VIII. Les seconds, au contraire, ont trop multiplié les substances animales, & il ne s’est pas trouvé dans la terre, & tout à la fois, une quantité suffisante de sels pour les réduire à l’état savonneux. Si cette multiplicité d’engrais, auparavant accumulés en un tas, avoit été unie par exemple avec la chaux, la marne &c., pendant le temps de sa fermentation, alors la combinaison auroit déjà été faite en grande partie, & il n’auroit plus fallu, lors de leur mélange avec la terre, que son humidité ou quelque pluie pour les dissoudre, puisqu’ils étoient déjà dans un état de combinaison savonneuse.

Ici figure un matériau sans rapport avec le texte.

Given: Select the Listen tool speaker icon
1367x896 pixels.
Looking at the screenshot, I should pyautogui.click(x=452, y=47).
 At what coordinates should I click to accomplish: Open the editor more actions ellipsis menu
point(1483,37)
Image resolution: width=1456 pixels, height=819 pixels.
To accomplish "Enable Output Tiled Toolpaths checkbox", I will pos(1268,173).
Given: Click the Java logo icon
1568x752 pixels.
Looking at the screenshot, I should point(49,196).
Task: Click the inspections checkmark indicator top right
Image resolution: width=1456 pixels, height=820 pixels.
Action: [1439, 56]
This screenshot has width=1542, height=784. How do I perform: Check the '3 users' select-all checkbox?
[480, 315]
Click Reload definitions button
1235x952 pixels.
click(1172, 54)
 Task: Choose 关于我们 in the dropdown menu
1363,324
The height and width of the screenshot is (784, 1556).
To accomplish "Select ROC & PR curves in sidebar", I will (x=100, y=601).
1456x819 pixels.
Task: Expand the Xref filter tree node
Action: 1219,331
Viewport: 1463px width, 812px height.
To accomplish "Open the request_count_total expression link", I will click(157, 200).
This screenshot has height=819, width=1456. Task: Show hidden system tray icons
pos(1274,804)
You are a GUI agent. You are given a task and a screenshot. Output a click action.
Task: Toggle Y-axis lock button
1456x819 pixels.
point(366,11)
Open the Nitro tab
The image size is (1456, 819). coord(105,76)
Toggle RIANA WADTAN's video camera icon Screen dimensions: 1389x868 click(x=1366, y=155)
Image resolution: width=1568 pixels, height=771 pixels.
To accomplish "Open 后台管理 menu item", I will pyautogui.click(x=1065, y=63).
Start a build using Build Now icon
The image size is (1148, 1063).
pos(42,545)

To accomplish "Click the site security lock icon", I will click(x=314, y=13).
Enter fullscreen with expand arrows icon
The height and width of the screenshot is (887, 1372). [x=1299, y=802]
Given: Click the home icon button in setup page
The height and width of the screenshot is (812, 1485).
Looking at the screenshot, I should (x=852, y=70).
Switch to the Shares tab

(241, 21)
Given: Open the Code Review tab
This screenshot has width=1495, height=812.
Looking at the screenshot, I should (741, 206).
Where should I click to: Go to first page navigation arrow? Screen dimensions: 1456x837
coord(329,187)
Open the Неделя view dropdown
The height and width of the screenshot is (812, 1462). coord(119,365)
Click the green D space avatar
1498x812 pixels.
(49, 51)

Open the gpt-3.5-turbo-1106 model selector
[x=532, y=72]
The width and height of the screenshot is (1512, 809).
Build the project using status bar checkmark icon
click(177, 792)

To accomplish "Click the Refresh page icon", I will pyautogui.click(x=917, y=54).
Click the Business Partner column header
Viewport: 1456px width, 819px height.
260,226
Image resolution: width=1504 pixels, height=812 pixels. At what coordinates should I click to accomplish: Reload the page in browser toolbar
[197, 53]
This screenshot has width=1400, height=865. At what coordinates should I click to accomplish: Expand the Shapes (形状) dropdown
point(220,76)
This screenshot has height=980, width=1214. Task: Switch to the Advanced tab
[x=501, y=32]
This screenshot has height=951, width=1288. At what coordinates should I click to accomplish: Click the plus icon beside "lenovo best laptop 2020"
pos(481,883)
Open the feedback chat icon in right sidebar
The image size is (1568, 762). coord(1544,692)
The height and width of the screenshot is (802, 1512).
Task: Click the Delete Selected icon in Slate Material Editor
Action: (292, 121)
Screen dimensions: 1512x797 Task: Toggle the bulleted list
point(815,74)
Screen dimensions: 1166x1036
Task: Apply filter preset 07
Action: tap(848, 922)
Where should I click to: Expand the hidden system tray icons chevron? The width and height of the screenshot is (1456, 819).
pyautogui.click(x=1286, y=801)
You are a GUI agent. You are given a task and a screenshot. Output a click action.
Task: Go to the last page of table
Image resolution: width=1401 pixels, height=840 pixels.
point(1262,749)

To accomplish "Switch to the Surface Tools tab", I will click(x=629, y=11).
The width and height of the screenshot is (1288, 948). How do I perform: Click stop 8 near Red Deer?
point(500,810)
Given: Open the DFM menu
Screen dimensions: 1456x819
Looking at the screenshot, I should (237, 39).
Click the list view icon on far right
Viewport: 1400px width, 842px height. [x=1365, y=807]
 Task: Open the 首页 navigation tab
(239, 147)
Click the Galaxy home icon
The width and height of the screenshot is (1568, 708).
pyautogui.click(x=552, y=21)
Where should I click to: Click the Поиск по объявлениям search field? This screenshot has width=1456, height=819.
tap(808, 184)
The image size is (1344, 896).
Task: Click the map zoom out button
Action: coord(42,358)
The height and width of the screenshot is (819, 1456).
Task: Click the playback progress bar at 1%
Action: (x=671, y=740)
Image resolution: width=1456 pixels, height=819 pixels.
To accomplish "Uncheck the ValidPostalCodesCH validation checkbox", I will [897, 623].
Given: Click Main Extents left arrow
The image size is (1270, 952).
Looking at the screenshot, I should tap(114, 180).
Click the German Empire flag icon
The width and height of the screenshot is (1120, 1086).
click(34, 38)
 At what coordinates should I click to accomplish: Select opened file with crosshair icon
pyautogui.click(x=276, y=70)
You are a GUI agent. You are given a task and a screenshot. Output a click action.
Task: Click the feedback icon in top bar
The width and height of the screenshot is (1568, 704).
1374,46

IX. Les engrais purement salins, tels que la marne, la craie, la chaux, le sel de cuisine & tous les sels quelconques, produisent de bons effets, si la terre qui les reçoit a déjà une suffisante quantité de substance animale ; mais si cette dernière en est dépourvue, ou si elle est en trop petite proportion, leur usage devient funeste. (Voyez l’expérience du jardinier de milord Robin Manner, décrite au mot Arrosement, tome II page 10, seconde colonne. Tout engrais purement salin produit en général le plus mauvais de tous les effets sur les champs situés à quelques lieues de la mer ; à moins que le climat n’en soit très-pluvieux. Partout ils exigent des engrais animaux & végétaux, & ces engrais doivent y être répandus lorsque l’on donne le premier labour aux terres, & non au moment de les ensemencer suivant la coutume de plusieurs endroits ; on comprend sur quoi ce principe est fondé.

X. On sait que la marne produit peu d’effet sur les terres pendant les premières années ; mais si on ajoute avec elle des engrais animaux, son action est vive & prompte.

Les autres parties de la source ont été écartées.